• [EXERCISE PROMPT]
Format the lines of the listing between the line holding "Click the 为了您的账号安全 instruction text" and the line holding "Action: tap(556, 304)", inclusive, as a numbered list, leaving out blank lines. Omit the pictures from your answer.

Start of DATA PROVIDED

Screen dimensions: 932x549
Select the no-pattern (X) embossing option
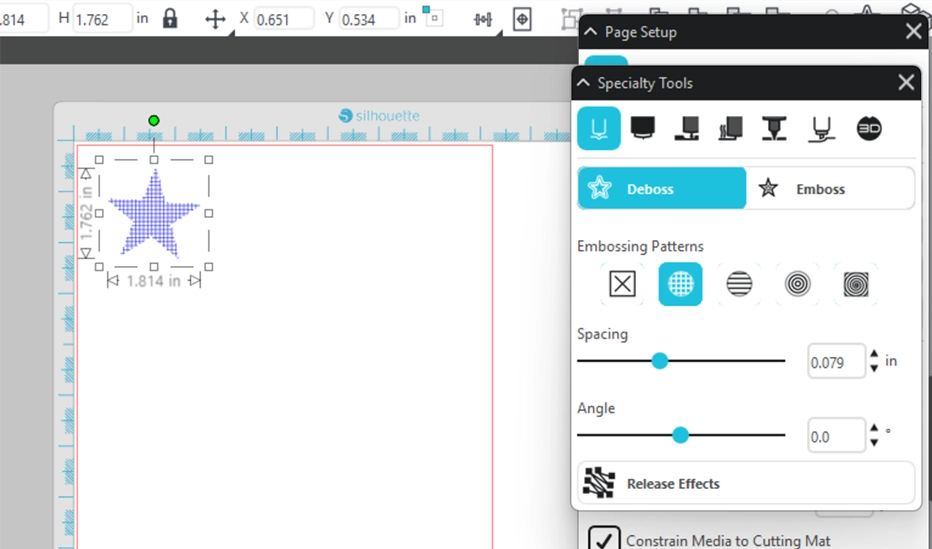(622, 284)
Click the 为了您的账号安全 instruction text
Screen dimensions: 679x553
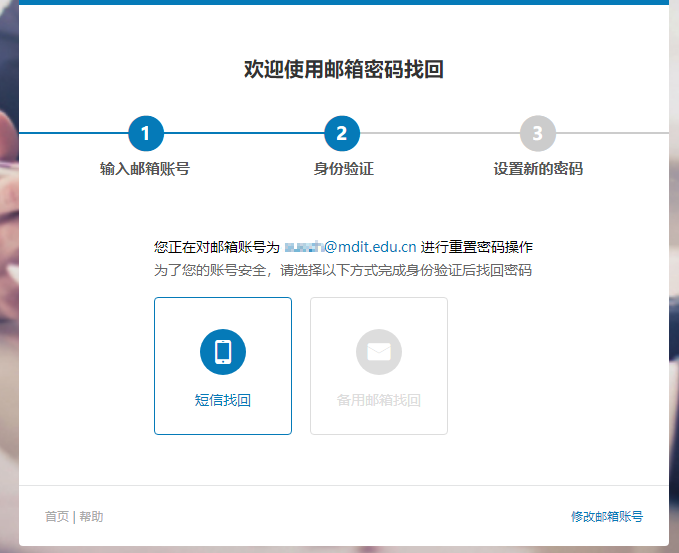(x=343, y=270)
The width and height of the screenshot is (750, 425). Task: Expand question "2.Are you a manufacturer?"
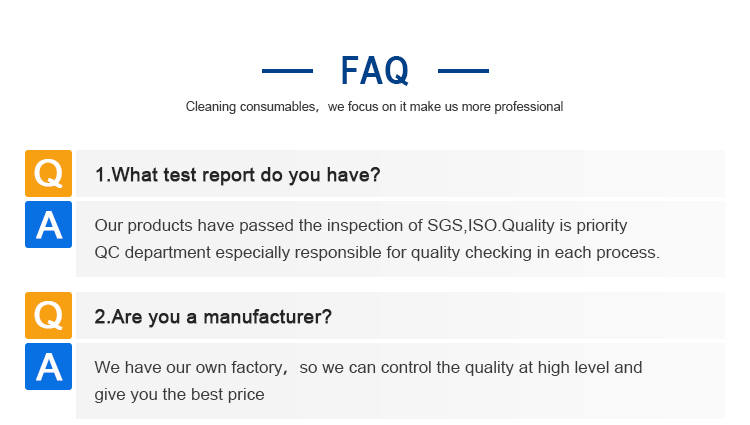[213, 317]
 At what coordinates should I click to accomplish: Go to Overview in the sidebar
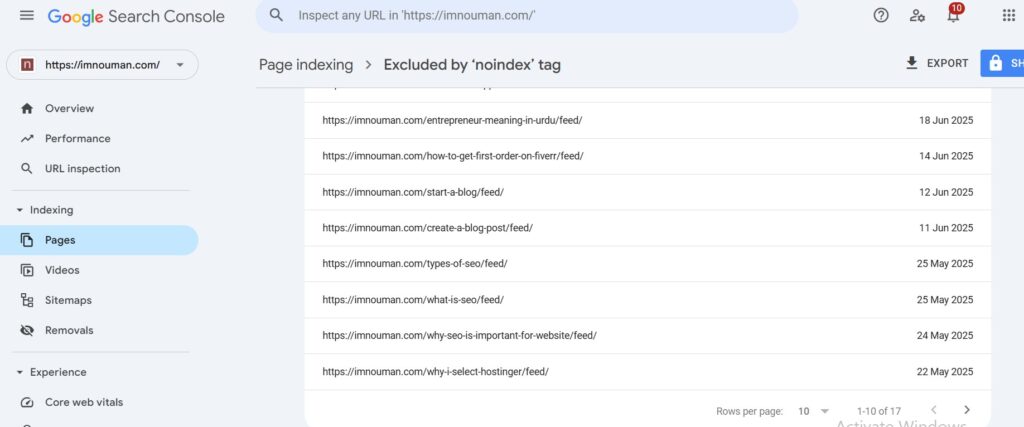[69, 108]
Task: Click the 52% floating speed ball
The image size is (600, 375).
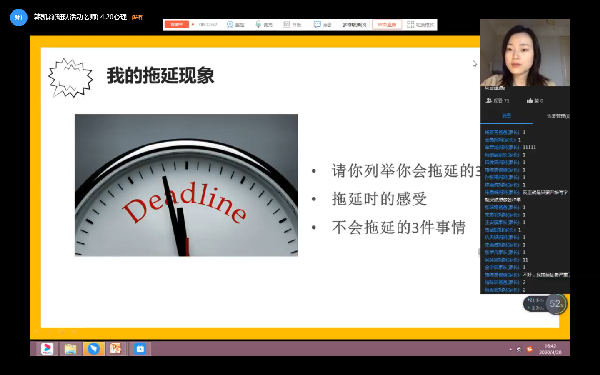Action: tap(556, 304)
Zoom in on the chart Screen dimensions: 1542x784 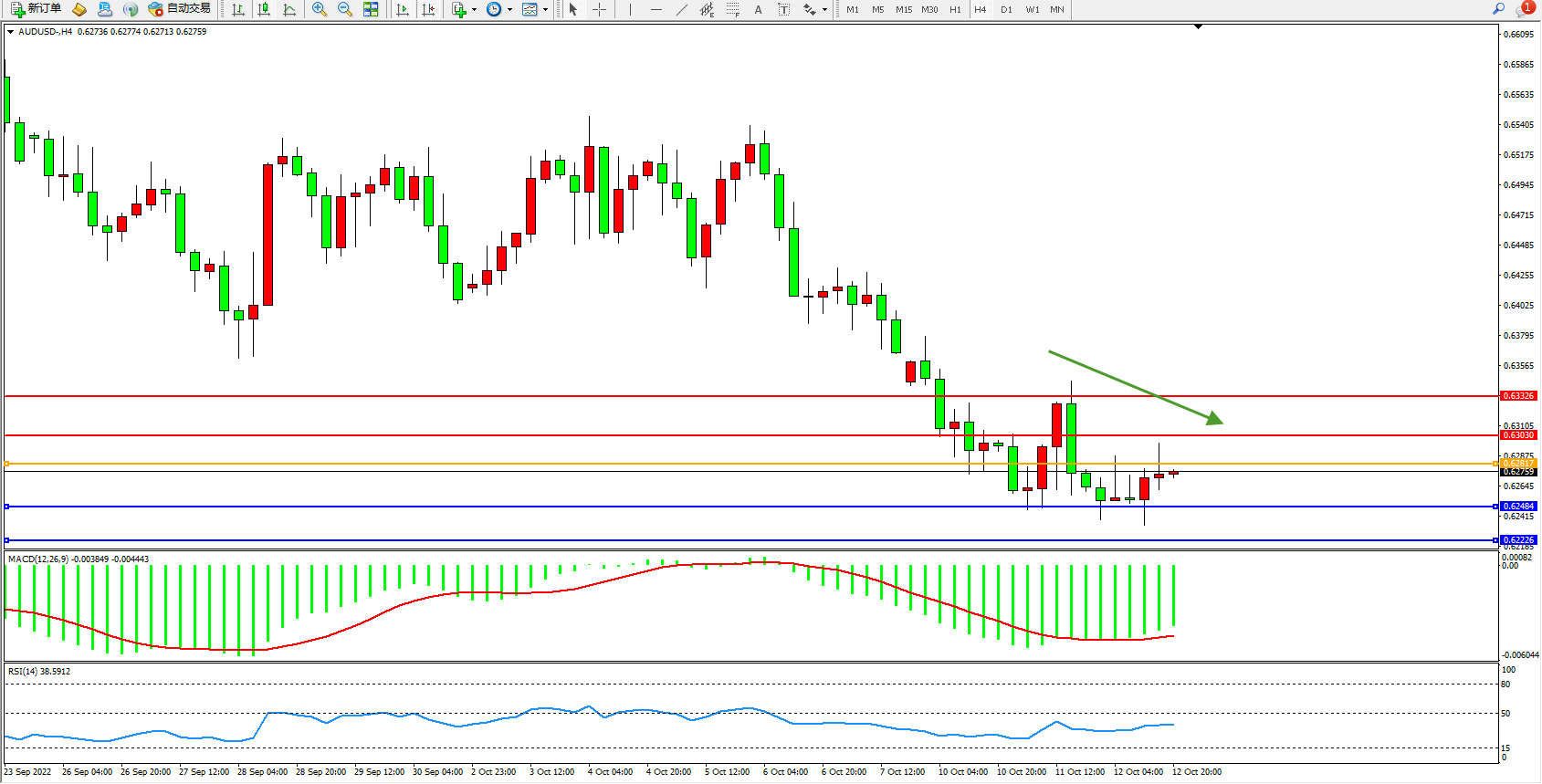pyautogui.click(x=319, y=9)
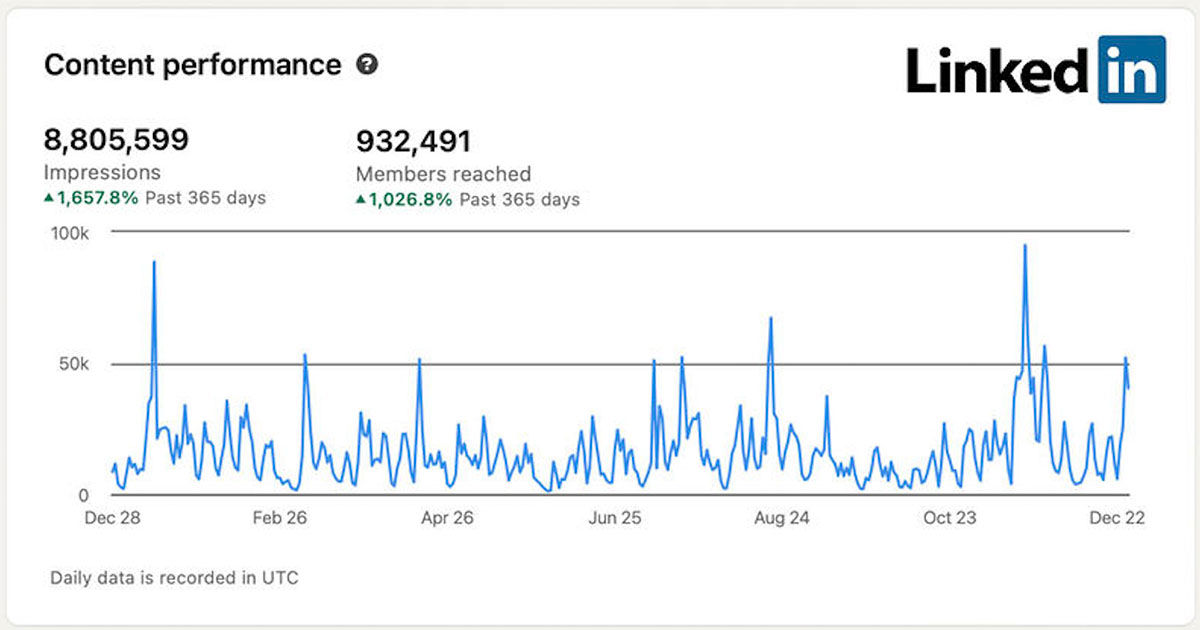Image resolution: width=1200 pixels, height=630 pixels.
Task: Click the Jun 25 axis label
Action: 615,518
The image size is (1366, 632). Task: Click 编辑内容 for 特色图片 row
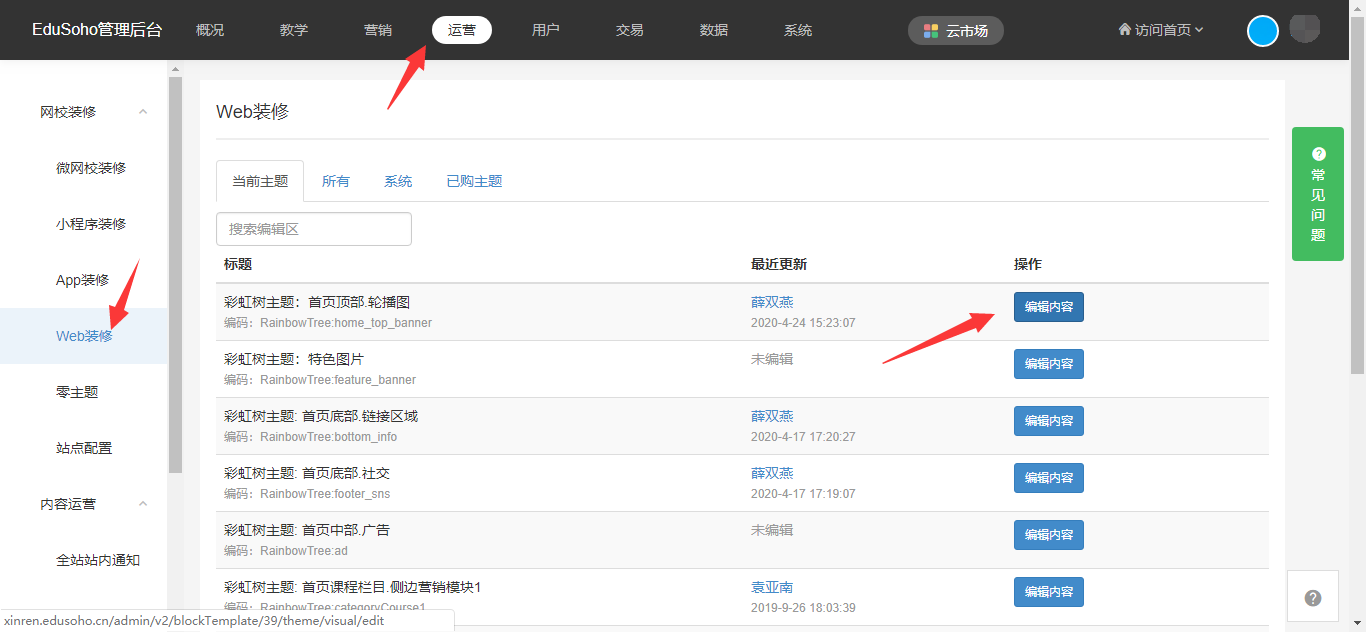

End of DATA PROVIDED

• [RESULT FOR THIS TASK]
1. Click the 为了您的账号安全 instruction text
2. Screen dimensions: 679x553
3. (x=343, y=270)
4. The width and height of the screenshot is (750, 425). Task: Expand question "2.Are you a manufacturer?"
5. [213, 317]
6.  At what coordinates should I click to accomplish: Go to Overview in the sidebar
7. [69, 108]
8. Task: Click the 52% floating speed ball
9. The image size is (600, 375).
10. Action: tap(556, 304)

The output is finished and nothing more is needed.